▶ [Exercise aim] Starting with the line that has "Click the minus zoom-out chart button" in the records below and stopping after the line that has "Click the Payout value 820.77", output every line exactly and nothing else; skip pictures.

++++ Source material

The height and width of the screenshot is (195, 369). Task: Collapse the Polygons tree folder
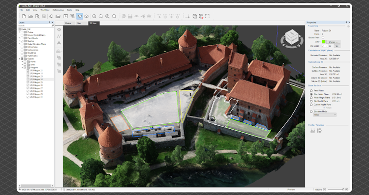tap(22, 68)
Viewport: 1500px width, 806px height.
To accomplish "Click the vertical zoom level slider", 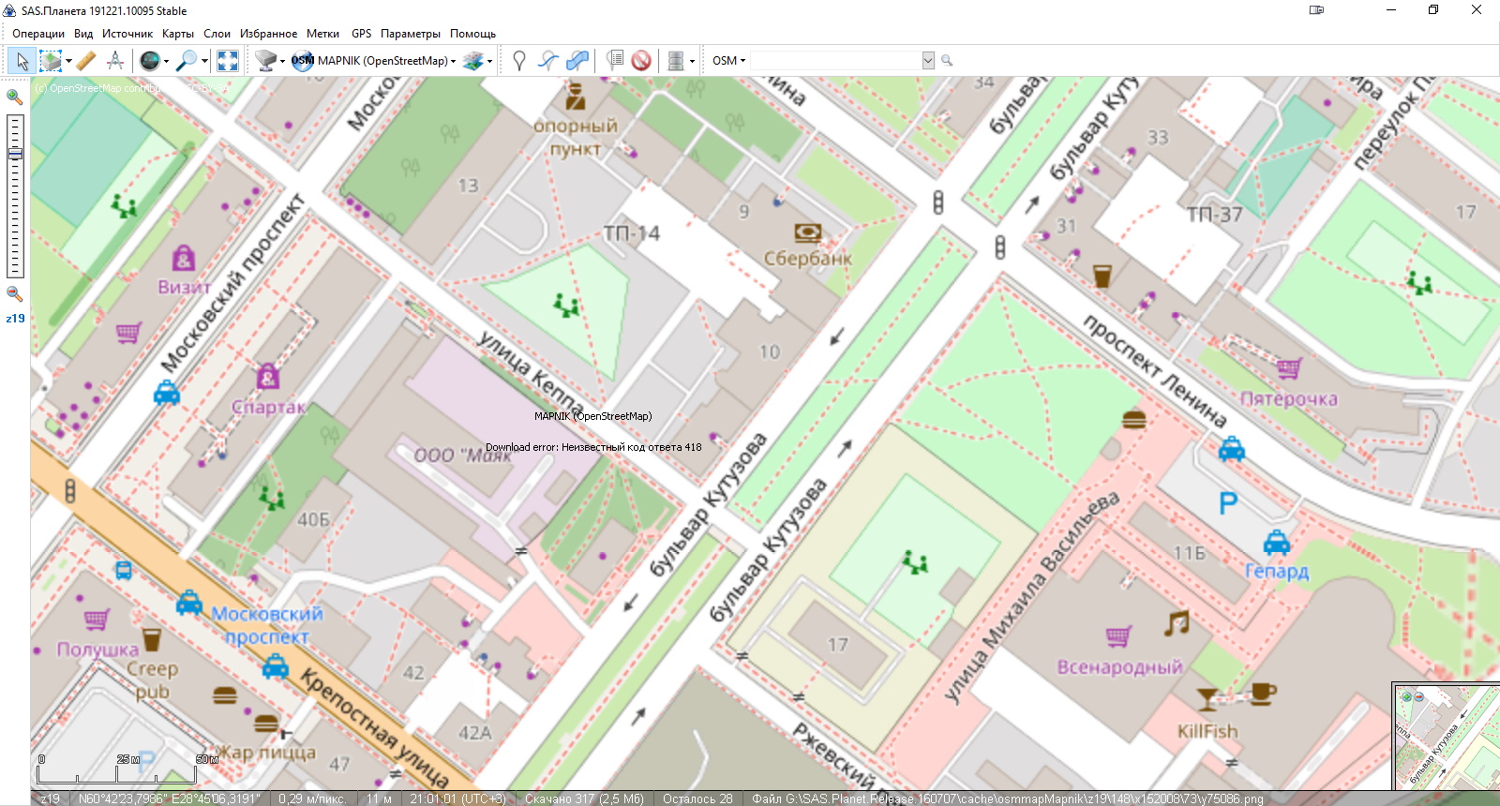I will [15, 196].
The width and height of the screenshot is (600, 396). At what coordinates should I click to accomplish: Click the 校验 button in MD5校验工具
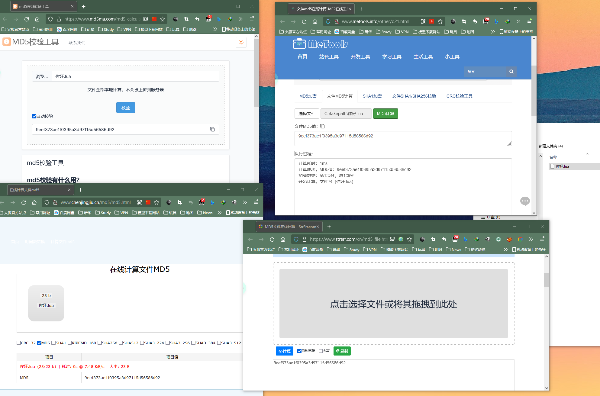pyautogui.click(x=125, y=108)
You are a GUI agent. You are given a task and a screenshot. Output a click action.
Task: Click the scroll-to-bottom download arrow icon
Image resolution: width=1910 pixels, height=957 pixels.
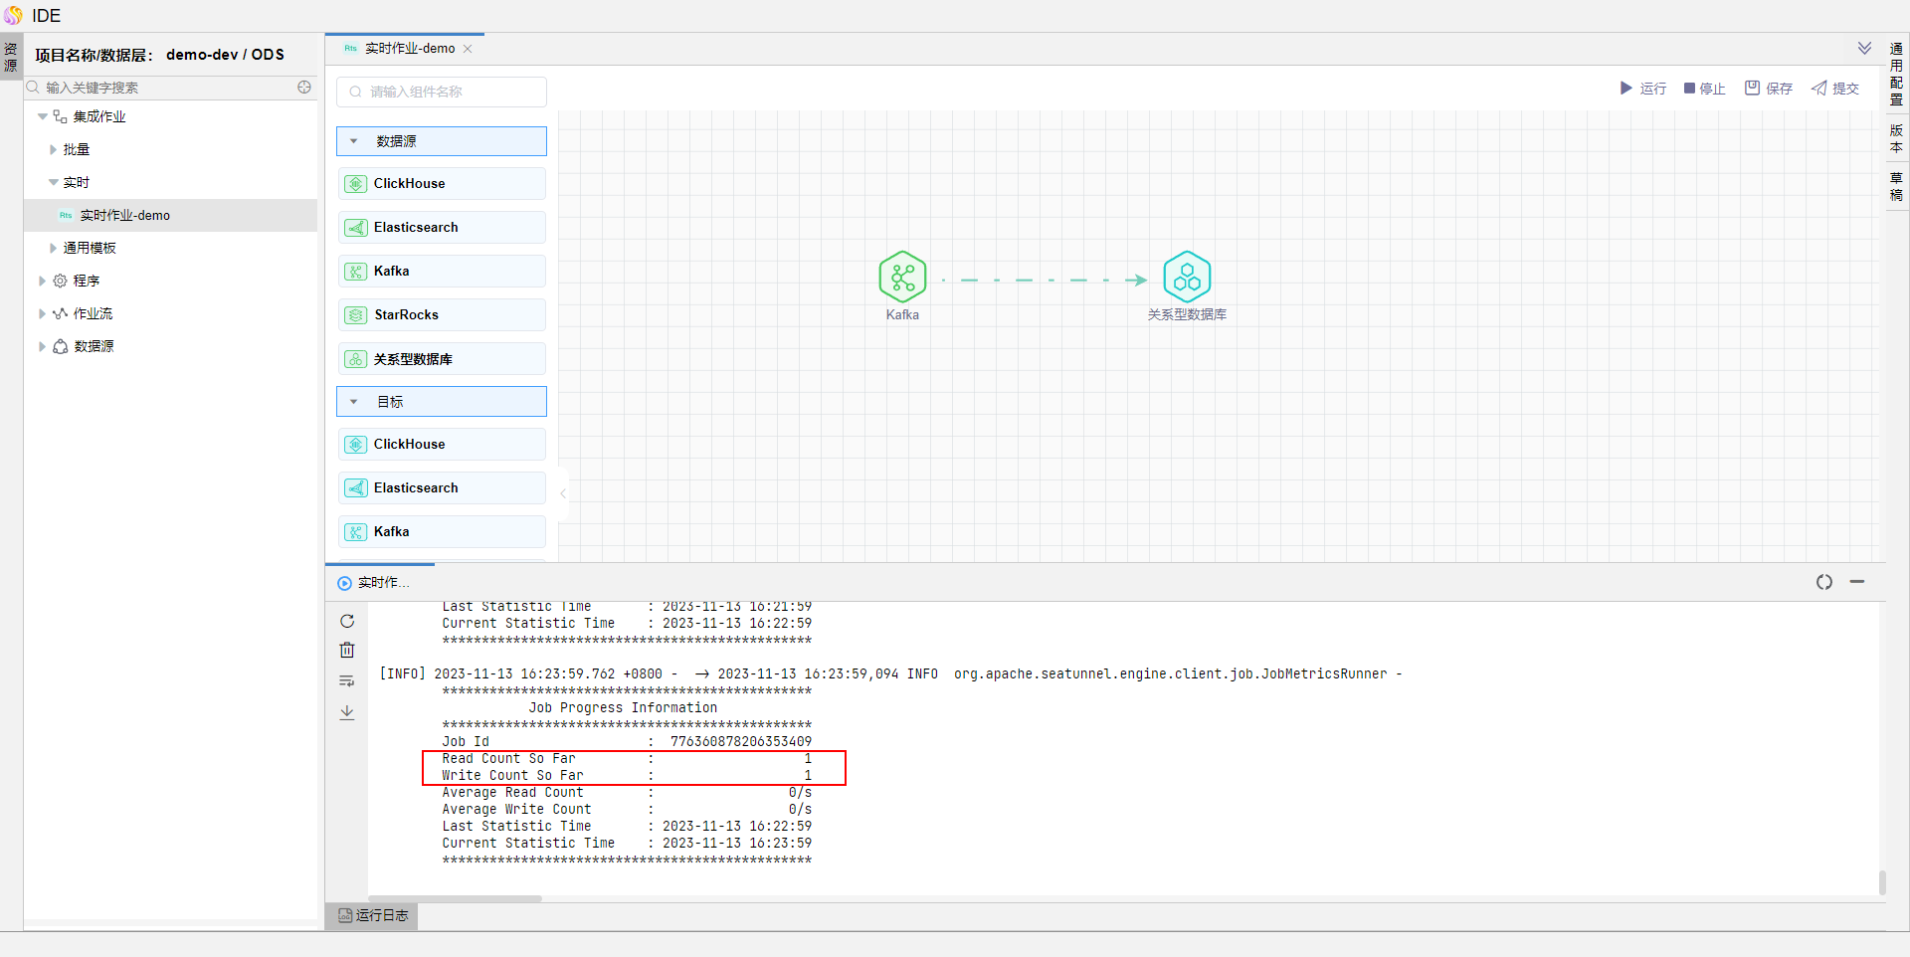pos(347,712)

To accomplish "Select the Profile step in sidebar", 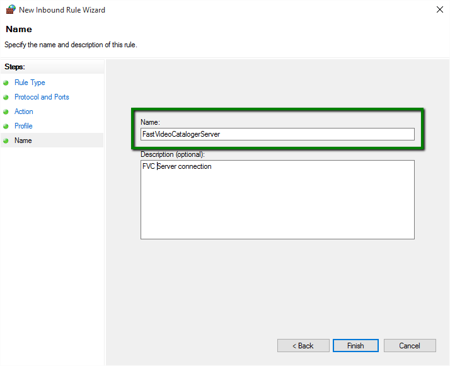I will coord(23,126).
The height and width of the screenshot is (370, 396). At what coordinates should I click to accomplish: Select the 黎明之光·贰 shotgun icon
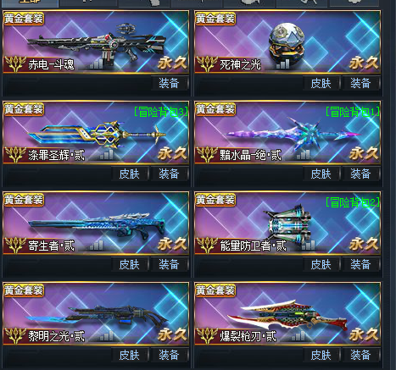pyautogui.click(x=97, y=317)
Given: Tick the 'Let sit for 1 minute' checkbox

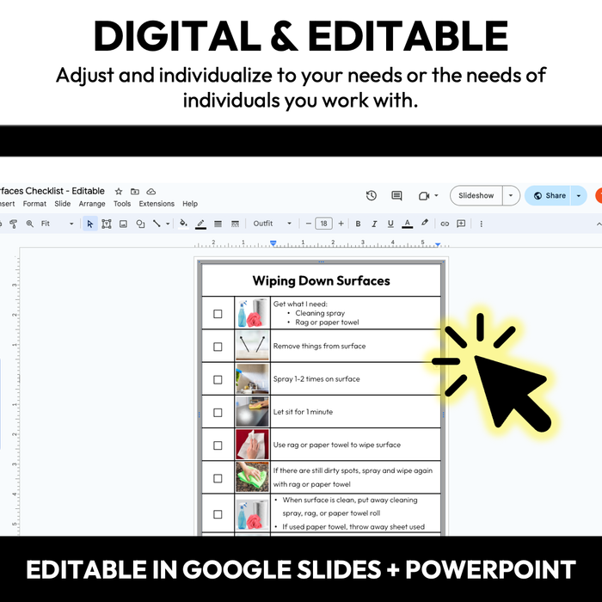Looking at the screenshot, I should (218, 413).
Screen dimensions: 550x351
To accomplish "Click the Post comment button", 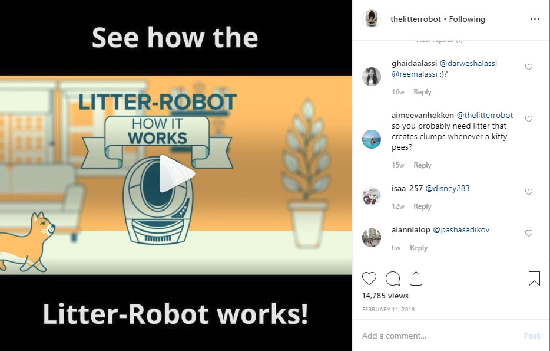I will coord(532,336).
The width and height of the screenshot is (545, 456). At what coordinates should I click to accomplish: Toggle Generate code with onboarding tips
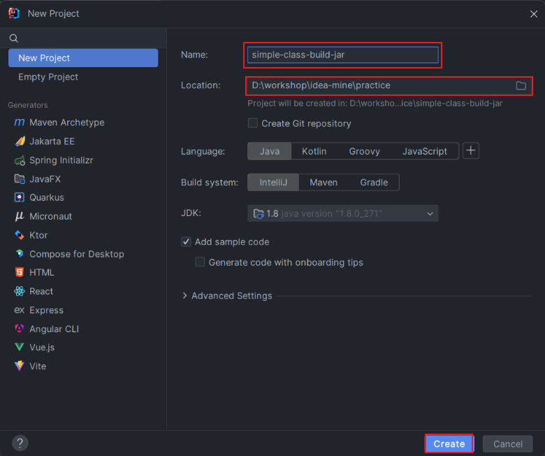click(200, 262)
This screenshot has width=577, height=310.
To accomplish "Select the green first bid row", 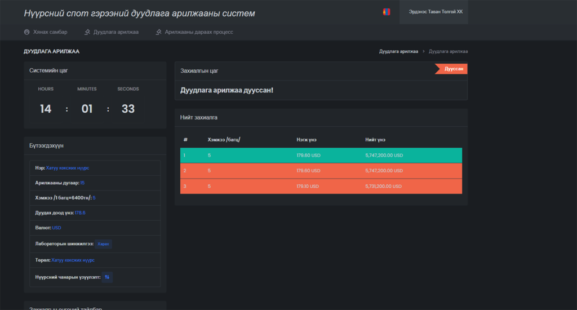I will coord(321,155).
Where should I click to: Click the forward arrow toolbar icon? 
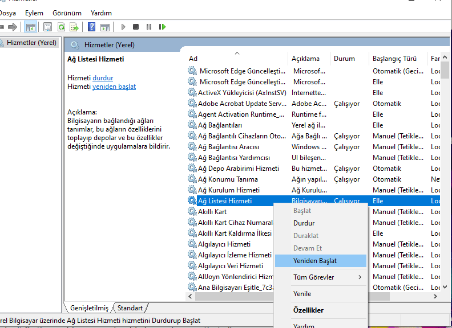13,27
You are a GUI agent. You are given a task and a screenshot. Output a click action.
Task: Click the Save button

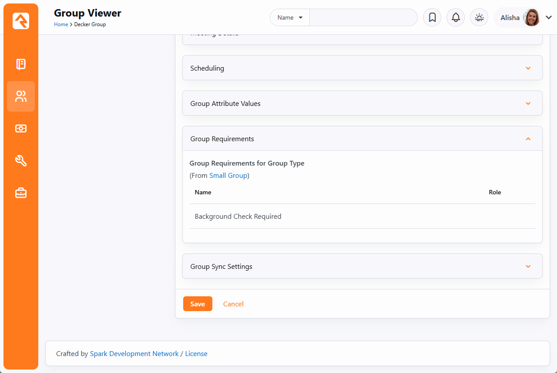pos(198,304)
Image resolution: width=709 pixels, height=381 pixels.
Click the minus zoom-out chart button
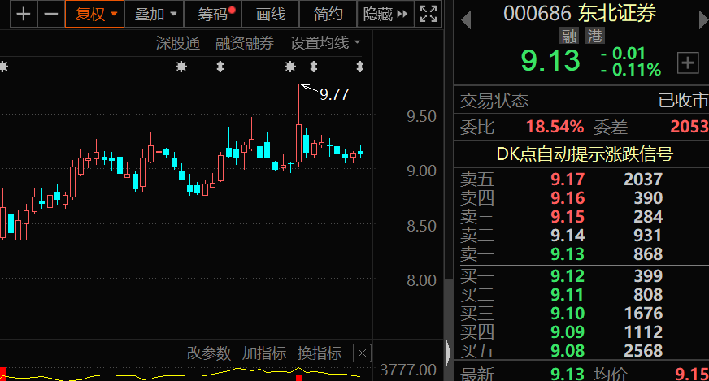point(50,14)
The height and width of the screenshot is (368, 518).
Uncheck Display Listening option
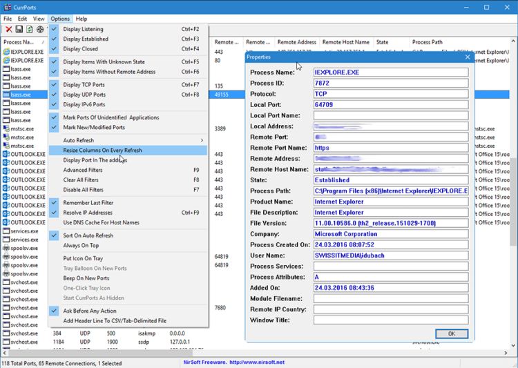[x=83, y=29]
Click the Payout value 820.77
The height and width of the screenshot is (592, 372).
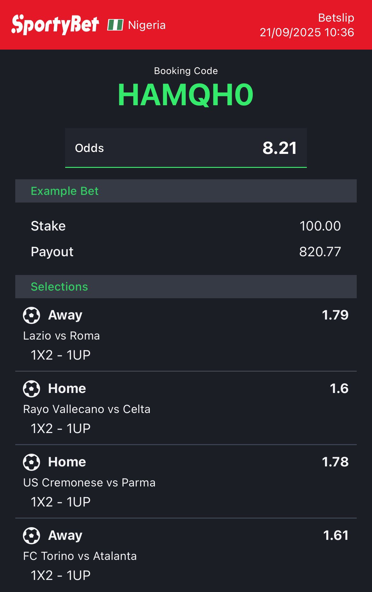pyautogui.click(x=320, y=252)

++++++++

▶ [Your response]
Click the minus zoom-out chart button
point(50,14)
The height and width of the screenshot is (368, 518).
Uncheck Display Listening option
[x=83, y=29]
Click the Payout value 820.77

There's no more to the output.